More well-known examples:
• Nick Carraway in The Great Gatsby by F. Scott Fitzgerald
• Holden Caulfield in The Catcher in the Rye by J.D. Salinger
• Nelly and Lockwood in Wuthering Heights by Emily Brontë
• Lucy Snowe in Villette by Charlotte Brontë
• Huck in Huckleberry Finn by Mark Twain
• Humbert Humbert in Lolita by Vladimir Nabokov
• Screwtape in The Screwtape Letters by C.S. Lewis
• Mrs. de Winter in Rebecca by Daphne du Maurier
• Briony Tallis in Atonement by Ian McEwan
• Alex in A Clockwork Orange by Anthony Burgess
• Chief Bromden in One Flew Over the Cuckoo’s Nest by Ken Kesey
• Dr. Sheppard in The Murder of Roger Ackroyd by Agatha Christie
• Christopher Boone in The Curious Incident of the Dog in the Night-time by Mark Haddon
• Marta Bjornstad in How to Be a Good Wife by Emma Chapman
• Patrick Mateman in American Psycho by Bret Easton Ellis
• Pat Peoples in The Silver Linings Playbook by Matthew Quick
• Various characters in the Harry Potter series by J.K. Rowling
Pitching to agents and publishers
Even done well, writing an unreliable narrator story is a risk when it comes to pitching and marketing your book. It is a sad but unavoidable fact that, to a great extent, unlikable protagonists do not go over well with agents and publishers. I found it fascinating to read on one acquisitions editor’s blog about how bad she felt that she couldn’t acquire more manuscripts with unlikable narrators. The problem, she said, was that those books just don’t sell as well as others. Readers want likable protagonists, and if they’re disappointed with a protagonist who’s not very relatable, that book will invariably receive poor reviews—at least poorer reviews than those with likable narrators. This editor lamented that she had to turn down manuscripts she would have loved to accept, solely because she knew they wouldn’t pass muster with her sales department. She went on to speculate over whether Gone Girl would have even been accepted by a big publisher had it been Gillian Flynn’s first fiction and had she not already been a successful, established author with her first two novels.

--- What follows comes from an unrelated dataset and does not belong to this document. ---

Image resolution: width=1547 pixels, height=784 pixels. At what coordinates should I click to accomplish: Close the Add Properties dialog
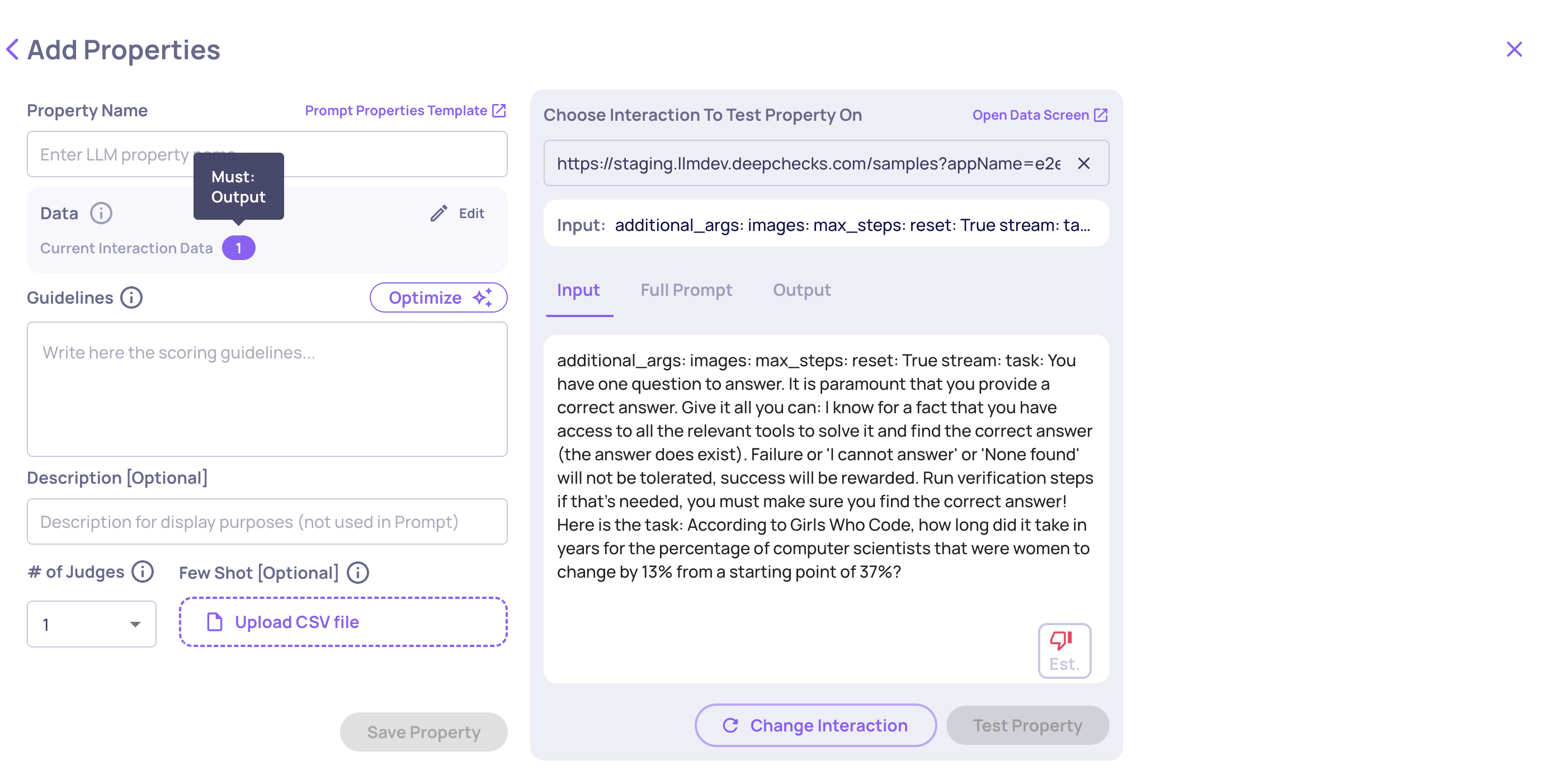[1514, 49]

If you think you have what it takes to write an unreliable narrator, then you may well be able to create some very compelling fiction. But tread cautiously. If you decide to write an unreliable narrator, there must be a solid reason for it, a purpose that drives the character and story arcs. A character who lies for the sake of lying isn’t going to add much to the integrity of your story. And above all, prepare yourself. Before you undertake the difficult task of writing an unreliable narrator, study this literary device thoroughly so you’re ready for all the challenges it presents.